The announcement was preceded by the new guidelines which was revealed in August last year. They mentioned about granting patents to softwares that demonstrated “technical advancement” but remained ambiguous about the exact meaning.
If a computer programme is not claimed by ‘in itself’ rather, it has been claimed in such manner so as to establish industrial applicability of the invention and fulfils all other criterion of patentability, the patent should not be denied.
read the section 4.5.4 of the guidelines published in August 2015.
This was followed by SFLC (Software Freedom Law Center) and ISPIRT (Indian Software Product Industry Round Table) writing a joint letter to the PMO, concerned ministries and the patent office requesting to recall the guidelines.

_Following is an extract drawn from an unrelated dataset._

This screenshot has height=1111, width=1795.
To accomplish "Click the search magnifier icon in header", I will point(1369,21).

They claimed that these guidelines would make it difficult for software developers to innovate and could adversely affect the small firms, startups, and the overall startup ecosystem. After these concerns, the guidelines were stayed in December until the new announcement made by CGPDTM.
SFLC has welcomed the new February guidelines saying that they are in line with the Indian Patents Act and provide clarity to examiners.

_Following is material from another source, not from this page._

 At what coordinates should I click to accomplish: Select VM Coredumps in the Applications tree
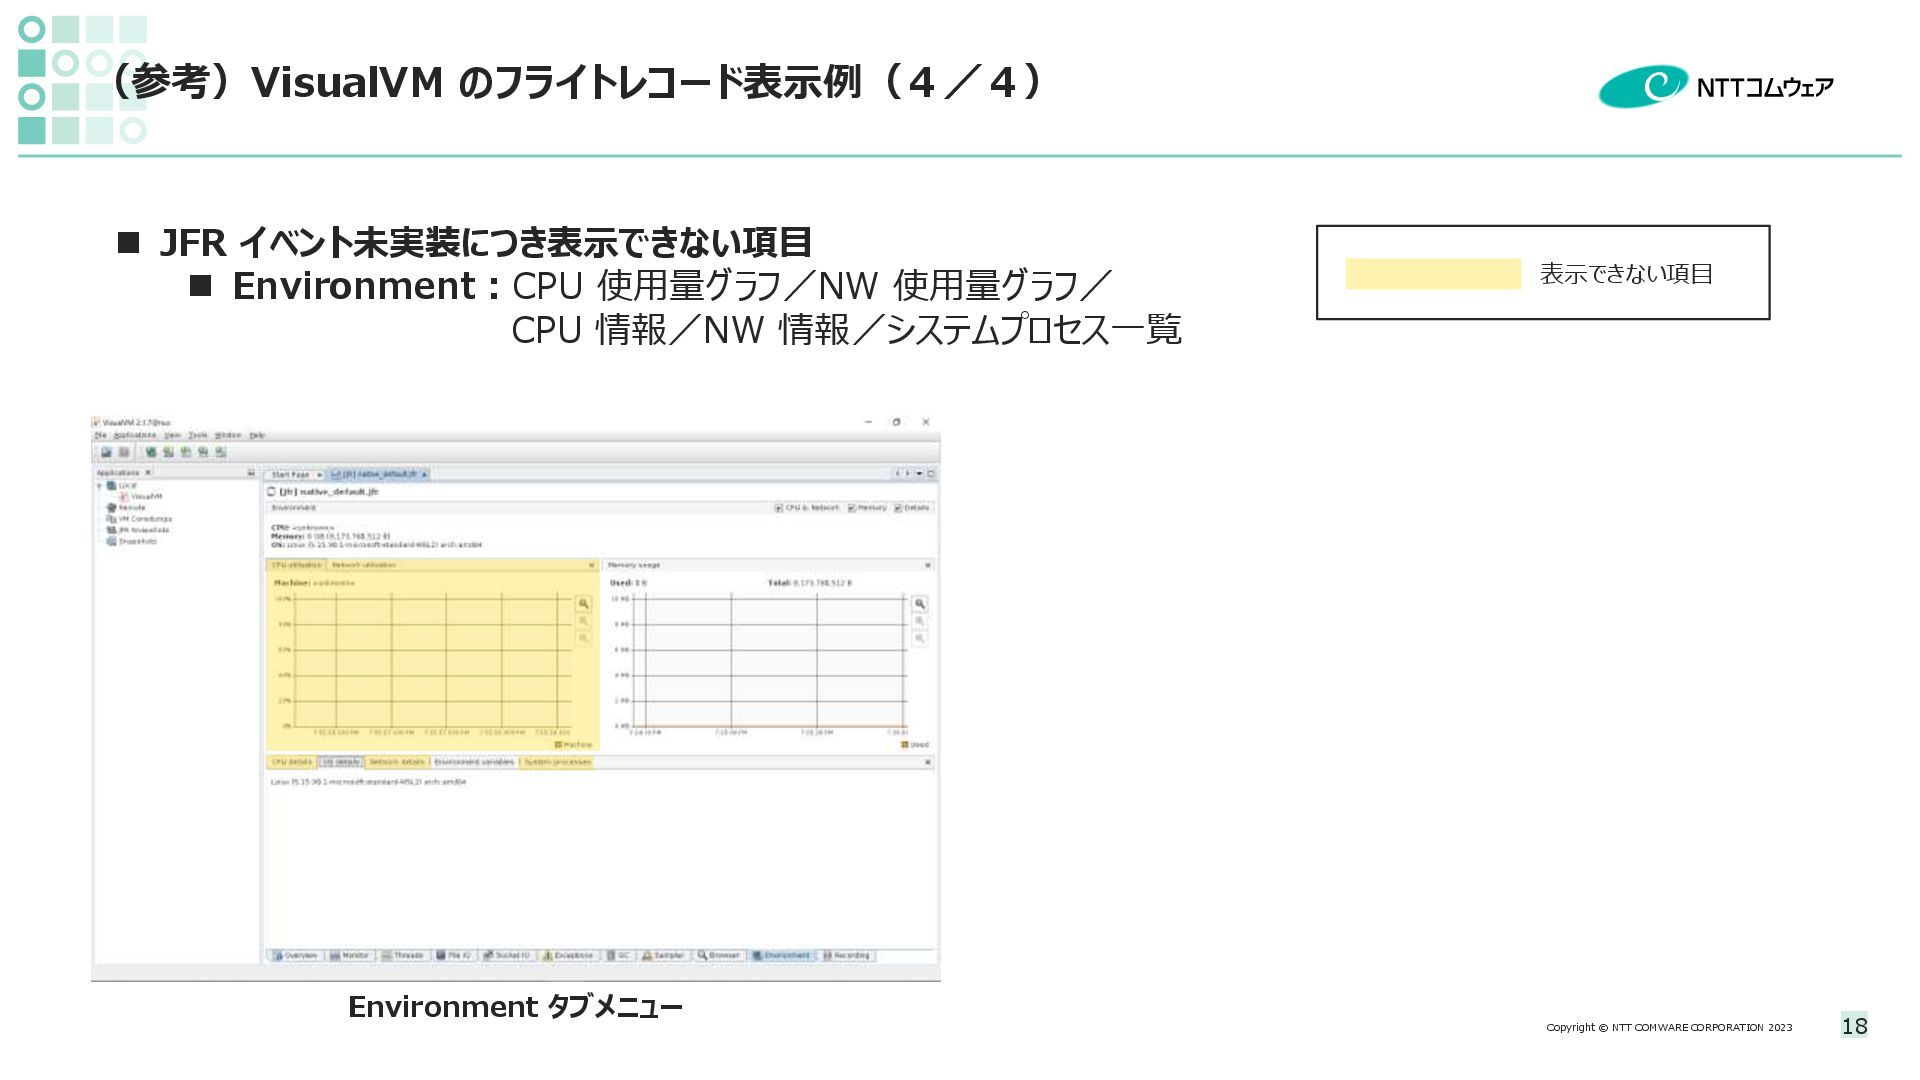(145, 519)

Prasanth Sugathan, counsel at SFLC, who represented the organisation at the consultations said,
We are grateful to the Government and the patent office for listening to our feedback and suggestions and preserving the freedom of our coders and entrepreneurs to innovate without shackles. The implication of these guidelines is that start-ups and software developers will continue to have the freedom to innovate without worrying about litigation in this area and infringement notices.
Mishi Choudhary, Executive Director, at SFLC said that this approach of goverment, first towards Net Neutrality and now software patents, showed that they are “betting big on the innovation economy and will not let anything hinder the freedom to innovate.”
However, there is another section of people who did not approve of the guidelines. These include the big software MNCs, who have been lobbying hard for allowing software patenting in India.
They claim that the software patents are necessary in order to prevent clone companies and to give incentives to original software makers for trying out new things.
Looking disappointed with the new guidelines and giving us his viewpoints, Yolynd Lobo, Director (India), BSA, The Software Alliance says,
We are concerned that the revised guidelines for patents relating to Computer Related Inventions (CRI’s) will prevent innovative software companies in India from being able to effectively protect their significant investments in new software-enabled products and services.
The patents framework in India needs to nurture India’s vibrant software industry by ensuring there are legal protections available to encourage a culture of investment in innovation.